*YOUR GOAL*.
Repeat exactly the lines from the start of the entries below through the line containing "تطبيقات ايفون (174, 23)". Omit the rest.

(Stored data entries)
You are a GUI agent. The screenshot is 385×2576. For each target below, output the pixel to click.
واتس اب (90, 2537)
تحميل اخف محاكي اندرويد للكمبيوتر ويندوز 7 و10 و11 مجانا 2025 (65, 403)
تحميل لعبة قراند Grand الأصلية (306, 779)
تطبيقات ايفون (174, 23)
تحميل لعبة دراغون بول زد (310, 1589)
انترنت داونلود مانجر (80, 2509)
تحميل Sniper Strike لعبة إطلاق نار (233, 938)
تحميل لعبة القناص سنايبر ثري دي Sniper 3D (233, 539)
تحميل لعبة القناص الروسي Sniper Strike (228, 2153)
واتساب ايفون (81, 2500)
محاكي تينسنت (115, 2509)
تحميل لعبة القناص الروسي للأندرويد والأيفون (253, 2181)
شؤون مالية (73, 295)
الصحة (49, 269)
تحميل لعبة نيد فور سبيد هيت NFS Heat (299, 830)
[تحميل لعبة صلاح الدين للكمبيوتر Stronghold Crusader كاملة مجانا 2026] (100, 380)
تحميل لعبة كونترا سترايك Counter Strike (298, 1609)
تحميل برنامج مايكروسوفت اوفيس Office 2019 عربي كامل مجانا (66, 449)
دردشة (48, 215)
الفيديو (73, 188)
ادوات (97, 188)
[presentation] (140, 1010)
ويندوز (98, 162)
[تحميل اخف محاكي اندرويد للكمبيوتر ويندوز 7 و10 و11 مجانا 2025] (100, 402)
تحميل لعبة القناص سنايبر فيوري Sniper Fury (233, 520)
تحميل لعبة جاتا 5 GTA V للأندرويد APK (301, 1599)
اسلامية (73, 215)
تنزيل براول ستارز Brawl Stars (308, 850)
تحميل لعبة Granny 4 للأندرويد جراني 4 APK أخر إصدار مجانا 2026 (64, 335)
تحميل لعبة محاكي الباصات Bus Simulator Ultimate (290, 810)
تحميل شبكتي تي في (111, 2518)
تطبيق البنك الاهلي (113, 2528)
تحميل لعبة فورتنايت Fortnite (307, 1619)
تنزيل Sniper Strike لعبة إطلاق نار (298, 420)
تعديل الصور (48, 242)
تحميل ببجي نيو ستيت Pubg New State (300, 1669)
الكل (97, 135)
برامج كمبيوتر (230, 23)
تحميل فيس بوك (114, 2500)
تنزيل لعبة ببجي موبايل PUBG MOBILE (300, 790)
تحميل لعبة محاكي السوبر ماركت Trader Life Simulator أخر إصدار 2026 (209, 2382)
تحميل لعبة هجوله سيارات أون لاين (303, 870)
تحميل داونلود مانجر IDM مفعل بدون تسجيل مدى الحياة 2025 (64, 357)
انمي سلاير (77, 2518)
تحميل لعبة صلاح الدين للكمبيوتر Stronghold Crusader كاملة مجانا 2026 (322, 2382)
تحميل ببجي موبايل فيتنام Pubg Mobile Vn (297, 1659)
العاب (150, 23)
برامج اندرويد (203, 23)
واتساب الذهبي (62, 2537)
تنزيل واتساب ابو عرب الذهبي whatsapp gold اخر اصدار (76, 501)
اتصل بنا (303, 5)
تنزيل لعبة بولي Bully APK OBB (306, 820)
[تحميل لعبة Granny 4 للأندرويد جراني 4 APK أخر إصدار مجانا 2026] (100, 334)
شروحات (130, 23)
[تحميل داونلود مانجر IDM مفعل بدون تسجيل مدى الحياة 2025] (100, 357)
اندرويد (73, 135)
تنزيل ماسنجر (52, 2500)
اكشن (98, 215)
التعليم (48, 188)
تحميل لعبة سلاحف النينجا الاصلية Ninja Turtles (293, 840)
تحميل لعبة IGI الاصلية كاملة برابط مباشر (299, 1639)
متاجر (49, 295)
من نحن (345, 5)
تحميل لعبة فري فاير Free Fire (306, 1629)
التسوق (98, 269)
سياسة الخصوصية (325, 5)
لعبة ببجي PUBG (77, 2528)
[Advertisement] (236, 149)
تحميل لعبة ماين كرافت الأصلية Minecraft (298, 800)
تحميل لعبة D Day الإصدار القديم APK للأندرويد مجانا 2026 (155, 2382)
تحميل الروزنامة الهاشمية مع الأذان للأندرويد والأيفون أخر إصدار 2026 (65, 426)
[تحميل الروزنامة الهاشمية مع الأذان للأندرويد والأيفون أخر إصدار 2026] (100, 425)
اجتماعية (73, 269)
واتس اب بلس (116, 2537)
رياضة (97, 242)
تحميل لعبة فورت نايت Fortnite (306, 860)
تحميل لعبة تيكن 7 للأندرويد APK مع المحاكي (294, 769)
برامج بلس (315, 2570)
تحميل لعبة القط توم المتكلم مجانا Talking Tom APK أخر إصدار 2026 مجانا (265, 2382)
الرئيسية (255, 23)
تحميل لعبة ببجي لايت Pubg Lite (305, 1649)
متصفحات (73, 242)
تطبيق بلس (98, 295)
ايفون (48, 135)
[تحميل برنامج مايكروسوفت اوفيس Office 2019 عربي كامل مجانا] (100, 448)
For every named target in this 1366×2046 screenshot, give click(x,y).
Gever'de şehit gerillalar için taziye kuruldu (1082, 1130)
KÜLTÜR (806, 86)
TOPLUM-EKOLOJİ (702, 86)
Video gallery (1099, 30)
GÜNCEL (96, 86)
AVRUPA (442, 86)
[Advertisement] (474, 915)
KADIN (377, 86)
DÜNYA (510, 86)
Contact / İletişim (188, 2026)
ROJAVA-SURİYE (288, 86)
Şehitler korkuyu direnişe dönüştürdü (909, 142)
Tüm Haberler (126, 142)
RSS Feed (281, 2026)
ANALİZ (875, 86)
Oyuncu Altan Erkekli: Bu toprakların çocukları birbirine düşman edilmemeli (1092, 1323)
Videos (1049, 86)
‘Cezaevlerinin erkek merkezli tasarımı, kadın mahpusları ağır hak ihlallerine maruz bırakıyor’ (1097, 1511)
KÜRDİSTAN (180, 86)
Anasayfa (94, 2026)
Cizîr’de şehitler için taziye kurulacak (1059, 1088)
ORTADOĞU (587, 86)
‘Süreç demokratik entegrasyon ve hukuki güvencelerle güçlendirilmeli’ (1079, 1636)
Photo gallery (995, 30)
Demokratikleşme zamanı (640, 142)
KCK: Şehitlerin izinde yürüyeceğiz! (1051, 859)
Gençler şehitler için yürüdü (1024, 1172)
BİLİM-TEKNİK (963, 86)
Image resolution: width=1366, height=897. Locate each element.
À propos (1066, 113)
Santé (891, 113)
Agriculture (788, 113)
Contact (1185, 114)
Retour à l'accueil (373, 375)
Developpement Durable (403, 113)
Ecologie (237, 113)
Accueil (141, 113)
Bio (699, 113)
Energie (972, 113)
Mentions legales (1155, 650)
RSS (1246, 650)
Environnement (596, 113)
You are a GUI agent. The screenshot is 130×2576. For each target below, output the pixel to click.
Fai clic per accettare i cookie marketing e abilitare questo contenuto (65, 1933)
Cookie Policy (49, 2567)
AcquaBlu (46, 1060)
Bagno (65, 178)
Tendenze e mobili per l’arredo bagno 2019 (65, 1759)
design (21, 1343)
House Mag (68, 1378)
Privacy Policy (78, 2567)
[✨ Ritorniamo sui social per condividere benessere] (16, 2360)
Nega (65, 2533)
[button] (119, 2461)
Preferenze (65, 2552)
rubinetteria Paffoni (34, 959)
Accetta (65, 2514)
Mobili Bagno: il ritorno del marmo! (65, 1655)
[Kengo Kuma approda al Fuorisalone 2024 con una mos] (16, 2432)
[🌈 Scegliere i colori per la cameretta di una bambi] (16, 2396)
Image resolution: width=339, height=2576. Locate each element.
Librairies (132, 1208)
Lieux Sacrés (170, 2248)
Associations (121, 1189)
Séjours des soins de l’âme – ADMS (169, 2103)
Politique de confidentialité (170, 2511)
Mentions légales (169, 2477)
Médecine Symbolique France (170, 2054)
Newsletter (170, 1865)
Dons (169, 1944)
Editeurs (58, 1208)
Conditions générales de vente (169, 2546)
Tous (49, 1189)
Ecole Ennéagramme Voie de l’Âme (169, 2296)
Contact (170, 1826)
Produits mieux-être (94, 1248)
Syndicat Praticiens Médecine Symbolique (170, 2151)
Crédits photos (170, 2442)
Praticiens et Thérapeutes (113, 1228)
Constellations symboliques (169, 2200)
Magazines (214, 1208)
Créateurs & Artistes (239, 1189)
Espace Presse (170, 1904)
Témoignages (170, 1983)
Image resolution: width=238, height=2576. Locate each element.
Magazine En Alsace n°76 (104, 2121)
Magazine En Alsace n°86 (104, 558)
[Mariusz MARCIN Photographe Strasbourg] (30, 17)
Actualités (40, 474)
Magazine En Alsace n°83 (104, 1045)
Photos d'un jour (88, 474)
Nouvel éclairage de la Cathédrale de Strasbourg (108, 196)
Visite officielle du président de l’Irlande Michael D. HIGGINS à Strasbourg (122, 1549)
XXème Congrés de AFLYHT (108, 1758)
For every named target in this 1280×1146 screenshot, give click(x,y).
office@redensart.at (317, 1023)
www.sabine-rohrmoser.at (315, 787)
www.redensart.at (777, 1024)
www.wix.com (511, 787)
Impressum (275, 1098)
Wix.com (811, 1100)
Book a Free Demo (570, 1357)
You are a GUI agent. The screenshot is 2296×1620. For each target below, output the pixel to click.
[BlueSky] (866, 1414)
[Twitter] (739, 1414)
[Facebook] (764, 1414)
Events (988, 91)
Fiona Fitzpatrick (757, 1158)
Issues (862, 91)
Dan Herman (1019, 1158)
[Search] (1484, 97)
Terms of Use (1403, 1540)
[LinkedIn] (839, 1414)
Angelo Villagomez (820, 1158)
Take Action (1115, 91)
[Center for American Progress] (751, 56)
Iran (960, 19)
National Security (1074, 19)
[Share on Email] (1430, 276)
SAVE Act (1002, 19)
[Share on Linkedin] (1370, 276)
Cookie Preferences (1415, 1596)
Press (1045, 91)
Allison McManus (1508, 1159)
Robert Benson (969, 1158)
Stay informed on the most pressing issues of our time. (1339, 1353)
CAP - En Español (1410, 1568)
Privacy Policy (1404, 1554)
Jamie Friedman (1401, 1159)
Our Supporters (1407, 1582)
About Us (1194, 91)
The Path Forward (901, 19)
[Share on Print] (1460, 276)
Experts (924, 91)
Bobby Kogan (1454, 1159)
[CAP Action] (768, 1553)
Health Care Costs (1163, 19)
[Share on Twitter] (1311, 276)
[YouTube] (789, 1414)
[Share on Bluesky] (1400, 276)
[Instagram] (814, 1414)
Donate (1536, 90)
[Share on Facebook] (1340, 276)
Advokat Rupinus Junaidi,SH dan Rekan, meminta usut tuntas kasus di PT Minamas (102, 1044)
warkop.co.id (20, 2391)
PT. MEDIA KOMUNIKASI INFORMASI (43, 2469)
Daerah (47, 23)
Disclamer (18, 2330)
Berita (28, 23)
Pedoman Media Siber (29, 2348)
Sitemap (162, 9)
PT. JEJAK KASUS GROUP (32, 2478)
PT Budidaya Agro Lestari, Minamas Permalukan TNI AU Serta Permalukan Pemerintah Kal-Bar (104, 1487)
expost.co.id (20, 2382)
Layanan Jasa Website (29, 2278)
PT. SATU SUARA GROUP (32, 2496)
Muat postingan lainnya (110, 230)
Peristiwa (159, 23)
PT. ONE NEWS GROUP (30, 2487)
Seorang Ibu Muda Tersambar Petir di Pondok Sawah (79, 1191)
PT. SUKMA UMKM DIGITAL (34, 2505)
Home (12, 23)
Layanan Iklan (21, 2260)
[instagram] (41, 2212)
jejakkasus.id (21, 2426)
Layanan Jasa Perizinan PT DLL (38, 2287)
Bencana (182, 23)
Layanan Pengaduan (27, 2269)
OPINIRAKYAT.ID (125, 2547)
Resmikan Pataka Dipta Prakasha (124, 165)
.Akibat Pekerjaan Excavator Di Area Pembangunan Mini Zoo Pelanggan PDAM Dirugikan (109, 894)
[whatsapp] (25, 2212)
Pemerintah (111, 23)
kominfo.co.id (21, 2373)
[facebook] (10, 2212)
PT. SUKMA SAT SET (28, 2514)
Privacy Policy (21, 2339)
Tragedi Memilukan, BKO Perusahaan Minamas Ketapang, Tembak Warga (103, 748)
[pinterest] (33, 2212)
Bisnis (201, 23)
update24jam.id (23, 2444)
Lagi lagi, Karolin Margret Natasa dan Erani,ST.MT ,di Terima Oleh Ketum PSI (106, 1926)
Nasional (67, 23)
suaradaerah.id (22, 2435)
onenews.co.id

*ANSWER SPACE*.
You are a GUI agent. The screenshot is 385×2576. For each target below, output the pixel to click.
واتس اب (90, 2537)
تحميل اخف محاكي اندرويد للكمبيوتر ويندوز 7 و10 و11 مجانا 2025 (65, 403)
تحميل لعبة قراند Grand الأصلية (306, 779)
تطبيقات ايفون (174, 23)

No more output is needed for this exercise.